It finally happened – true tragedy has stuck our household. My vibrator is dead.
It’s not that it doesn’t work anymore, because it still vibrates with vigor. It’s more terminal than that; the plastic has degraded. It’s… tacky. When I touch it, my fingers stick to it for a moment. It’s no longer smooth.
It was a gift, I think for Christmas (how appropriate!). It is an Emerald Twister, from the “jellies” collection at Good Vibrations, circa 1997 or so. (They no longer sell them; probably because the plastic degrades.) While I didn’t use it a lot, I liked having it.
It had some really great features: it’s green, emerald green, which is one of my favorite colors. Aside from an annoying penis-like “head” at the end, it’s totally un-penis-like. This is a big plus, because I have access to a penis, and when I want to use a vibrator, I don’t necessarily want to be thinking of a penis. The control for the vibrator was attached to a cord at the end instead of being in the handle-end. (Personally, I’ve never liked the vibrations aspect… To me, it’s somewhere between annoying and pointless, depending on location, and that’s as specific as I’m going to be on that.)
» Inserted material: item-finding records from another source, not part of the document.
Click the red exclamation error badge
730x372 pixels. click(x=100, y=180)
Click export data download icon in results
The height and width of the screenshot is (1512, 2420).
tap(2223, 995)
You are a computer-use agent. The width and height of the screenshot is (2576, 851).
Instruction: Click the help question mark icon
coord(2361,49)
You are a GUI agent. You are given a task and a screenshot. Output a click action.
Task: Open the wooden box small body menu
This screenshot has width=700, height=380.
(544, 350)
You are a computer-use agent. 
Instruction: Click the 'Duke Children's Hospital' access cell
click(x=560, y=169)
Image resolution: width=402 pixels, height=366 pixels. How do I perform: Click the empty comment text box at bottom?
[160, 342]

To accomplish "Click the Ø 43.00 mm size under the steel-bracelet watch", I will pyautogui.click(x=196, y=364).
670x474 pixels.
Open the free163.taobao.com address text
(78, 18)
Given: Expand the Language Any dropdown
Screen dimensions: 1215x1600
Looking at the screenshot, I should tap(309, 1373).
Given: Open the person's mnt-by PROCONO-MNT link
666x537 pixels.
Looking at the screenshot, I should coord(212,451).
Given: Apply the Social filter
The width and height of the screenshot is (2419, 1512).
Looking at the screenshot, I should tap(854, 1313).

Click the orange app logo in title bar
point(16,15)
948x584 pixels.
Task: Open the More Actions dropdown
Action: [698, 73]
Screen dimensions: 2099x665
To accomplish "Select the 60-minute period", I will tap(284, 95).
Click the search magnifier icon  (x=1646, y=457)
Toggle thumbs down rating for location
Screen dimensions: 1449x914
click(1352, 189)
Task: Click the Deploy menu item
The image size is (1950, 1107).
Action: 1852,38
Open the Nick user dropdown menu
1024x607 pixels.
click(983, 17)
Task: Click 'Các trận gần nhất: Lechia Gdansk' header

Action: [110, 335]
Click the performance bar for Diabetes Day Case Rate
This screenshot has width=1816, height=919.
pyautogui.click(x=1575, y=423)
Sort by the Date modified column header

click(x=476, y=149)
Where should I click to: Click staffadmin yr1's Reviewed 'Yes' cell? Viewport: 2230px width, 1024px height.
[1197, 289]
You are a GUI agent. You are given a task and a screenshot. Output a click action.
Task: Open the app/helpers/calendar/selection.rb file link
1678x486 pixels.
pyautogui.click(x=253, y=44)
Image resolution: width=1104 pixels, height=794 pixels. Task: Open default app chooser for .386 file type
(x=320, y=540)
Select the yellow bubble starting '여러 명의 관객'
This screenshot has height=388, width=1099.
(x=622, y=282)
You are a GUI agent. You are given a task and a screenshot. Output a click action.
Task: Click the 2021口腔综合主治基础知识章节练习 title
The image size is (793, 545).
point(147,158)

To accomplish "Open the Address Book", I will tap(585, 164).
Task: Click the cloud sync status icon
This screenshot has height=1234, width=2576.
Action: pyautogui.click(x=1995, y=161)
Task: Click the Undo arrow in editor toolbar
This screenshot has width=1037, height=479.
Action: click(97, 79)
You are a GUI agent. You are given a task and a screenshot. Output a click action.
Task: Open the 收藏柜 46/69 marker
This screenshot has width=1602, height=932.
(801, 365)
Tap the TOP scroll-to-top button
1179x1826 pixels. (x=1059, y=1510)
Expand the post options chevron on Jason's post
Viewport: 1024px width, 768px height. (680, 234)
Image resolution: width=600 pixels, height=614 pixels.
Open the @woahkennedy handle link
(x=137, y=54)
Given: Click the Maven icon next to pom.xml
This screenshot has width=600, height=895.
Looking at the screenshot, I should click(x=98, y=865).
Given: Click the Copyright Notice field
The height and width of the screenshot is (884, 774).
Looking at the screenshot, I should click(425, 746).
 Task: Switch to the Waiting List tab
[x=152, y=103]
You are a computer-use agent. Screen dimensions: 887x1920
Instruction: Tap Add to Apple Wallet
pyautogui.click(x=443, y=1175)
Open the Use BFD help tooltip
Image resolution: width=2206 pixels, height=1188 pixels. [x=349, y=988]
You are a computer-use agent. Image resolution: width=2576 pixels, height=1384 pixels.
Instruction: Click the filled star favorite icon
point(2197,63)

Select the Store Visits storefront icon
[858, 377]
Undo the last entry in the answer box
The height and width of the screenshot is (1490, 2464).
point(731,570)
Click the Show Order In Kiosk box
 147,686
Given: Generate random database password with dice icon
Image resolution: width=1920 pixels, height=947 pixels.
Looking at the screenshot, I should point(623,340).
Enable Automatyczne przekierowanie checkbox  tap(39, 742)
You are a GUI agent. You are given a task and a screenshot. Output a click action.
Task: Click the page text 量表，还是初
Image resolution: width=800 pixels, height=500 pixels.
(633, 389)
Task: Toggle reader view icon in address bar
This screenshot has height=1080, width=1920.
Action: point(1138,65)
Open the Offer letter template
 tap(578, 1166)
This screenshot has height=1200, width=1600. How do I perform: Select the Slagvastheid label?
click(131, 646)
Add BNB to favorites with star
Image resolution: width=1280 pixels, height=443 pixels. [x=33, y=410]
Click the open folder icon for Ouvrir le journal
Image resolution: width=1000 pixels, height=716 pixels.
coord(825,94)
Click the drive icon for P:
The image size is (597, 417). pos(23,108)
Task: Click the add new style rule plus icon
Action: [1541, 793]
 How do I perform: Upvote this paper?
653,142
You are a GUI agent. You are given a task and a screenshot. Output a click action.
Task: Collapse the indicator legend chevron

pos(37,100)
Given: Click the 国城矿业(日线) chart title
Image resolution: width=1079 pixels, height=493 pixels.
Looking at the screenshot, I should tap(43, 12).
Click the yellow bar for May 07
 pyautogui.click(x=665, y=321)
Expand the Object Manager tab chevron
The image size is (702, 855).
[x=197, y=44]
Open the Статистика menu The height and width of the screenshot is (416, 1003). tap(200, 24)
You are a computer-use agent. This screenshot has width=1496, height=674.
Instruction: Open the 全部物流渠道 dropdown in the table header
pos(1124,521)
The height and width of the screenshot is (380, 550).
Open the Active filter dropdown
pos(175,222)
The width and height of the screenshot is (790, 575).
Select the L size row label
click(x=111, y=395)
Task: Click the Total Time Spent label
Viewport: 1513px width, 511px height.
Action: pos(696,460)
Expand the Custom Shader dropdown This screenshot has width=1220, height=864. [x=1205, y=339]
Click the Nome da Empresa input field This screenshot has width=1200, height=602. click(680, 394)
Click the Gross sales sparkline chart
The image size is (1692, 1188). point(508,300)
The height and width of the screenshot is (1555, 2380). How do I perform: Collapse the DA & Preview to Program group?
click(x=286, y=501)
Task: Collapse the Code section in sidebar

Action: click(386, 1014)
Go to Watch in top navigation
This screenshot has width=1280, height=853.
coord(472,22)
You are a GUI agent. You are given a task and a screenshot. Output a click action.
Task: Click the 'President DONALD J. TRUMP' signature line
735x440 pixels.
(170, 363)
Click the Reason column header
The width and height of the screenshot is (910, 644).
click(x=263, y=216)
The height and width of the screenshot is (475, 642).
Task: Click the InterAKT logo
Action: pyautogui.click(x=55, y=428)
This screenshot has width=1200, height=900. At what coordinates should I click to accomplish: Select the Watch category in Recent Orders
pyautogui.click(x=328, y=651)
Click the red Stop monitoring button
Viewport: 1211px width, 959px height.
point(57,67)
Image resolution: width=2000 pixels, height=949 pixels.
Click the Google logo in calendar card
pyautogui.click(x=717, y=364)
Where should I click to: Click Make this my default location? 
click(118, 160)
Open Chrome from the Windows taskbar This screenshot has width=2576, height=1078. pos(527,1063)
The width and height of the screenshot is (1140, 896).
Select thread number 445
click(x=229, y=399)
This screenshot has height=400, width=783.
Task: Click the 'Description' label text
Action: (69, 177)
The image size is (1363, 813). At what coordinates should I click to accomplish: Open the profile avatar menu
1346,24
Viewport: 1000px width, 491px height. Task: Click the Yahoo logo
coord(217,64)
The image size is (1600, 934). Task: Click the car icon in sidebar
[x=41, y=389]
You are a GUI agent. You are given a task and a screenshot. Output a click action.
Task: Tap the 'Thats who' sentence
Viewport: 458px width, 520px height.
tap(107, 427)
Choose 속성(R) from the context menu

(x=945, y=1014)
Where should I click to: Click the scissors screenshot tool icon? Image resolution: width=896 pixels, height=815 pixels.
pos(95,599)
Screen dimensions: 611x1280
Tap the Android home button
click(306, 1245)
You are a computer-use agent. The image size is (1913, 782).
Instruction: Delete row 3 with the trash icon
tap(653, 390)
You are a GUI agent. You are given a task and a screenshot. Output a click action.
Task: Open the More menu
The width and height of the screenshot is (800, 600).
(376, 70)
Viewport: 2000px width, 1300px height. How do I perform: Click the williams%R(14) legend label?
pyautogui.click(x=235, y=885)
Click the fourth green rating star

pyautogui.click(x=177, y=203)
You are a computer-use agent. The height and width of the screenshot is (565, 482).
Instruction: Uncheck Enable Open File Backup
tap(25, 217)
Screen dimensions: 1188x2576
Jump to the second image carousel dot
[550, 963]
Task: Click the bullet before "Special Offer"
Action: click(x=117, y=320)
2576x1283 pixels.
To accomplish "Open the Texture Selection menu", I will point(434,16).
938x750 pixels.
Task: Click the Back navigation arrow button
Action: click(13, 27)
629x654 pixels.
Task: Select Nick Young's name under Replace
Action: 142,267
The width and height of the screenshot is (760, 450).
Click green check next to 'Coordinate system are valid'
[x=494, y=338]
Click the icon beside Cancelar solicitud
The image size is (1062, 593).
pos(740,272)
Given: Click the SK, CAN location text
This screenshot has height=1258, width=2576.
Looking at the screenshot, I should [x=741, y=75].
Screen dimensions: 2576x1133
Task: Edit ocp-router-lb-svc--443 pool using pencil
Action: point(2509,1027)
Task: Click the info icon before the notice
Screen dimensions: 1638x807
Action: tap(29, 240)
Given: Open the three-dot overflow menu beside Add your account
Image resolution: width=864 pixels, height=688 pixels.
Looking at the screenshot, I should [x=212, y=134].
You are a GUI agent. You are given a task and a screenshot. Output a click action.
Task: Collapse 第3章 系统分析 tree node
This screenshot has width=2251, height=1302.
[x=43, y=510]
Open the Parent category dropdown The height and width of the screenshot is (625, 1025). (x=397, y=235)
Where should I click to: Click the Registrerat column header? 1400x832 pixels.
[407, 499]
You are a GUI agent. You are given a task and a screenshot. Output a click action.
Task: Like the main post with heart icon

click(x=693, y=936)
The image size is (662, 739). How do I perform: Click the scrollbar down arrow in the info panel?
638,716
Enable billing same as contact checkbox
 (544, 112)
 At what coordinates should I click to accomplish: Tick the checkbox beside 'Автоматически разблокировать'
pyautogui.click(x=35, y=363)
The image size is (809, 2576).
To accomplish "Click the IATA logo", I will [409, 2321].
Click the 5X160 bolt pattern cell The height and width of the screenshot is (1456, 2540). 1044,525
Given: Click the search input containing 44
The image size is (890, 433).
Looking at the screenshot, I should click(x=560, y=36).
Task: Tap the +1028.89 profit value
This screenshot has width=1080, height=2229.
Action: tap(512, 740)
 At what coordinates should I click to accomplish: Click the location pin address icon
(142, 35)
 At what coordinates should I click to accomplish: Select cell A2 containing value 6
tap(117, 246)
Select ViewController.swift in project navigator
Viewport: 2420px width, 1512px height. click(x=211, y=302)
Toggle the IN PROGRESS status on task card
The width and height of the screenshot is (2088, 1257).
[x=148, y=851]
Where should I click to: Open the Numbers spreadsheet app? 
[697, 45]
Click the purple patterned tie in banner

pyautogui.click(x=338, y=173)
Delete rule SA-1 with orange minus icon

But honestly, the thing I liked best about it was simply having it. It was like a coming-of-age rite, a thing every woman in touch with her sexuality and desires should have. A tangible symbol of taking control of my own needs. A monument to my liberation from a prudish Catholic upbringing and conquering of my own shame.
Not bad for $50.
I fully embraced the feminist movement, on what I think is a much deeper level than my mother ever did. I was raised to never doubt that I was a man’s equal, to never believe for a second that I was less capable or worthy. But I think my mother and her generation were afraid to address sex head-on. Sure, there are notable exceptions, but in general, I think the middle-class feminists of the 70s, the one with kids who went out and got jobs and went to Church and taught their daughters to be strong women and play sports… failed to break out of the slut/whore dichotomy. And rather than be shameless whores and Wanton Hussies, they quietly skipped over the whole subject, after a brief lecture on Nice Girls Don’t and If You Ever Get Pregnant I Will Kill You.
So having a vibrator meant I’d broken free of all of that. That I’m part of the next generation of feminists, the “yeah I’m a man’s equal, DUH” generation, the group who’s asking “so what’s wrong with being a slut?” The reclaiming my power, my sexuality, my needs, my cunt kind of girl. A goddess-worshiping porn-writing queer perverted liberal hippie grrl-power babe.
But now my symbol is dead.
The saddest thing is, I don’t know what to do with it. I mean, I’ve shared fantasies with it. It’s been in intimate places. It feels wrong for it to end up in a landfill somewhere. (Not to mention slightly unsanitary, despite the fact that it’s quite clean.) Where do old sex toys go to die?
Where do old symbols go when they get... sticky?
Maybe I could give it to the dog for a chew toy… Is that wrong?